# About this task:
Keeping every character as it is, transcribe the entries below.

# Records for the task:
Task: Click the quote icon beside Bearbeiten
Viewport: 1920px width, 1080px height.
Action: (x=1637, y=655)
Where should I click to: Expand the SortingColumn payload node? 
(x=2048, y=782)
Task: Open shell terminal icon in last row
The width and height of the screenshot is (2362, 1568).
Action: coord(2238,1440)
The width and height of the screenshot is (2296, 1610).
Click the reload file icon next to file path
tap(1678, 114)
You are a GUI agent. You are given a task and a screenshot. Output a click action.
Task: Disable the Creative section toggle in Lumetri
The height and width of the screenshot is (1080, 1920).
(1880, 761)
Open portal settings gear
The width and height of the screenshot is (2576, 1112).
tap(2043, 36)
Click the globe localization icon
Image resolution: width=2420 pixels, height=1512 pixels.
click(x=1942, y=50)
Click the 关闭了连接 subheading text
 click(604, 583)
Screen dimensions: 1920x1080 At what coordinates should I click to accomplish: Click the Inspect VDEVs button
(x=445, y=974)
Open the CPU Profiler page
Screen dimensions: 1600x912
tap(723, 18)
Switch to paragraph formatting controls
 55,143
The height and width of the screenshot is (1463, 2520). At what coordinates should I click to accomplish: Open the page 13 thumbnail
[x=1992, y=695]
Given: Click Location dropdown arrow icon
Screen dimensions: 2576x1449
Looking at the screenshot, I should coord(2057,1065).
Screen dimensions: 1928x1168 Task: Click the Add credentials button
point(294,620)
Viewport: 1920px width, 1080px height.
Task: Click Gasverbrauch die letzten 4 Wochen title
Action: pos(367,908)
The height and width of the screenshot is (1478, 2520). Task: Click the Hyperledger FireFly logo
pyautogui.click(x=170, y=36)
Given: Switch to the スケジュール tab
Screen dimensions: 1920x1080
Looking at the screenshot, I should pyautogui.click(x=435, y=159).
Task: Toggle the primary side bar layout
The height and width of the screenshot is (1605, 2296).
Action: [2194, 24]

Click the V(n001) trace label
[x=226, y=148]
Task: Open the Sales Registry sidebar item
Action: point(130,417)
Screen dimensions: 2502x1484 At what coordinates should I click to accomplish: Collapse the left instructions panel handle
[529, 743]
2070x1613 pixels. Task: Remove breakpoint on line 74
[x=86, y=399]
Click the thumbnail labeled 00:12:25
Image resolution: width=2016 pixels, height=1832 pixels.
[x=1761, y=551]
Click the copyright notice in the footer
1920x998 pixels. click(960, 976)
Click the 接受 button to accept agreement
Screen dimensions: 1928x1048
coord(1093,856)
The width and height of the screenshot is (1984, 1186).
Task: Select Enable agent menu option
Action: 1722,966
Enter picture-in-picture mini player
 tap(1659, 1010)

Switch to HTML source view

# The completed task:
Task: Click the quote icon beside Bearbeiten
Viewport: 1920px width, 1080px height.
Action: (x=1637, y=655)
Where should I click to: Expand the SortingColumn payload node? 
(x=2048, y=782)
Task: Open shell terminal icon in last row
The width and height of the screenshot is (2362, 1568).
Action: coord(2238,1440)
The width and height of the screenshot is (2296, 1610).
Click the reload file icon next to file path
tap(1678, 114)
You are a GUI agent. You are given a task and a screenshot. Output a click action.
Task: Disable the Creative section toggle in Lumetri
The height and width of the screenshot is (1080, 1920).
(1880, 761)
Open portal settings gear
The width and height of the screenshot is (2576, 1112).
tap(2043, 36)
Click the globe localization icon
Image resolution: width=2420 pixels, height=1512 pixels.
click(x=1942, y=50)
Click the 关闭了连接 subheading text
 click(604, 583)
Screen dimensions: 1920x1080 At what coordinates should I click to accomplish: Click the Inspect VDEVs button
(x=445, y=974)
Open the CPU Profiler page
Screen dimensions: 1600x912
tap(723, 18)
Switch to paragraph formatting controls
 55,143
The height and width of the screenshot is (1463, 2520). At what coordinates should I click to accomplish: Open the page 13 thumbnail
[x=1992, y=695]
Given: Click Location dropdown arrow icon
Screen dimensions: 2576x1449
Looking at the screenshot, I should coord(2057,1065).
Screen dimensions: 1928x1168 Task: Click the Add credentials button
point(294,620)
Viewport: 1920px width, 1080px height.
Task: Click Gasverbrauch die letzten 4 Wochen title
Action: pos(367,908)
The height and width of the screenshot is (1478, 2520). Task: Click the Hyperledger FireFly logo
pyautogui.click(x=170, y=36)
Given: Switch to the スケジュール tab
Screen dimensions: 1920x1080
Looking at the screenshot, I should pyautogui.click(x=435, y=159).
Task: Toggle the primary side bar layout
The height and width of the screenshot is (1605, 2296).
Action: [2194, 24]

Click the V(n001) trace label
[x=226, y=148]
Task: Open the Sales Registry sidebar item
Action: point(130,417)
Screen dimensions: 2502x1484 At what coordinates should I click to accomplish: Collapse the left instructions panel handle
[529, 743]
2070x1613 pixels. Task: Remove breakpoint on line 74
[x=86, y=399]
Click the thumbnail labeled 00:12:25
Image resolution: width=2016 pixels, height=1832 pixels.
[x=1761, y=551]
Click the copyright notice in the footer
1920x998 pixels. click(960, 976)
Click the 接受 button to accept agreement
Screen dimensions: 1928x1048
coord(1093,856)
The width and height of the screenshot is (1984, 1186).
Task: Select Enable agent menu option
Action: 1722,966
Enter picture-in-picture mini player
 tap(1659, 1010)

Switch to HTML source view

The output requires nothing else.